[Start]

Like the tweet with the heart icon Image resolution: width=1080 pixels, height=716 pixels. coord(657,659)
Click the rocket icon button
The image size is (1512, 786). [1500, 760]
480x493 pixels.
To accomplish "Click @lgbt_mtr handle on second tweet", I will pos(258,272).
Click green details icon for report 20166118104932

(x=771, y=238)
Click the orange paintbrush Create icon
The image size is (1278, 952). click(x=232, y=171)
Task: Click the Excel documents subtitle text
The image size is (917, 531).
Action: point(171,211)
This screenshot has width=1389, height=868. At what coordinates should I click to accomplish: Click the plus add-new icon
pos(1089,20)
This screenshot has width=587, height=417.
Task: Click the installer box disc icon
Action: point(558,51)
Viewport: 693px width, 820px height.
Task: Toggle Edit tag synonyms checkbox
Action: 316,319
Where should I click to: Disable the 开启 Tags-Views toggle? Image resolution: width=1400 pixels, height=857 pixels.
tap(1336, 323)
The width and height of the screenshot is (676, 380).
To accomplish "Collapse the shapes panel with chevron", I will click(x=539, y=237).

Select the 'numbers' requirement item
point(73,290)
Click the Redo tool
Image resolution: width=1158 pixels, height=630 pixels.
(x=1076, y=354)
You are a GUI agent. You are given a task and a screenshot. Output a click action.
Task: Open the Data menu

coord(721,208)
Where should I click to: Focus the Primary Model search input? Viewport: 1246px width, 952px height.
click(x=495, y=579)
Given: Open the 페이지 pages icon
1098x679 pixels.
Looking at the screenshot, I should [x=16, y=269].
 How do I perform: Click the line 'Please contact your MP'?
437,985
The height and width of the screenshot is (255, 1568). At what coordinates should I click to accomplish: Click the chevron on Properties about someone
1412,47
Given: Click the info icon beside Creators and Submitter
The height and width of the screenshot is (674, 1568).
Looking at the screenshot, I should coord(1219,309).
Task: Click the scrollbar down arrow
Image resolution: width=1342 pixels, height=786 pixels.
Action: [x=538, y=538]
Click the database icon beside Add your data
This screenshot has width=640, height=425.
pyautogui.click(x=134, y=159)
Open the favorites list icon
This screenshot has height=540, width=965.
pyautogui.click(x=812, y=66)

[End]

GIVEN PROBLEM:
Quote every one of the rows above word for word.

FULL OUTPUT:
Like the tweet with the heart icon Image resolution: width=1080 pixels, height=716 pixels. coord(657,659)
Click the rocket icon button
The image size is (1512, 786). [1500, 760]
480x493 pixels.
To accomplish "Click @lgbt_mtr handle on second tweet", I will pos(258,272).
Click green details icon for report 20166118104932

(x=771, y=238)
Click the orange paintbrush Create icon
The image size is (1278, 952). click(x=232, y=171)
Task: Click the Excel documents subtitle text
The image size is (917, 531).
Action: point(171,211)
This screenshot has width=1389, height=868. At what coordinates should I click to accomplish: Click the plus add-new icon
pos(1089,20)
This screenshot has width=587, height=417.
Task: Click the installer box disc icon
Action: point(558,51)
Viewport: 693px width, 820px height.
Task: Toggle Edit tag synonyms checkbox
Action: 316,319
Where should I click to: Disable the 开启 Tags-Views toggle? Image resolution: width=1400 pixels, height=857 pixels.
tap(1336, 323)
The width and height of the screenshot is (676, 380).
To accomplish "Collapse the shapes panel with chevron", I will click(x=539, y=237).

Select the 'numbers' requirement item
point(73,290)
Click the Redo tool
Image resolution: width=1158 pixels, height=630 pixels.
(x=1076, y=354)
You are a GUI agent. You are given a task and a screenshot. Output a click action.
Task: Open the Data menu

coord(721,208)
Where should I click to: Focus the Primary Model search input? Viewport: 1246px width, 952px height.
click(x=495, y=579)
Given: Open the 페이지 pages icon
1098x679 pixels.
Looking at the screenshot, I should [x=16, y=269].
 How do I perform: Click the line 'Please contact your MP'?
437,985
The height and width of the screenshot is (255, 1568). At what coordinates should I click to accomplish: Click the chevron on Properties about someone
1412,47
Given: Click the info icon beside Creators and Submitter
The height and width of the screenshot is (674, 1568).
Looking at the screenshot, I should coord(1219,309).
Task: Click the scrollbar down arrow
Image resolution: width=1342 pixels, height=786 pixels.
Action: [x=538, y=538]
Click the database icon beside Add your data
This screenshot has width=640, height=425.
pyautogui.click(x=134, y=159)
Open the favorites list icon
This screenshot has height=540, width=965.
pyautogui.click(x=812, y=66)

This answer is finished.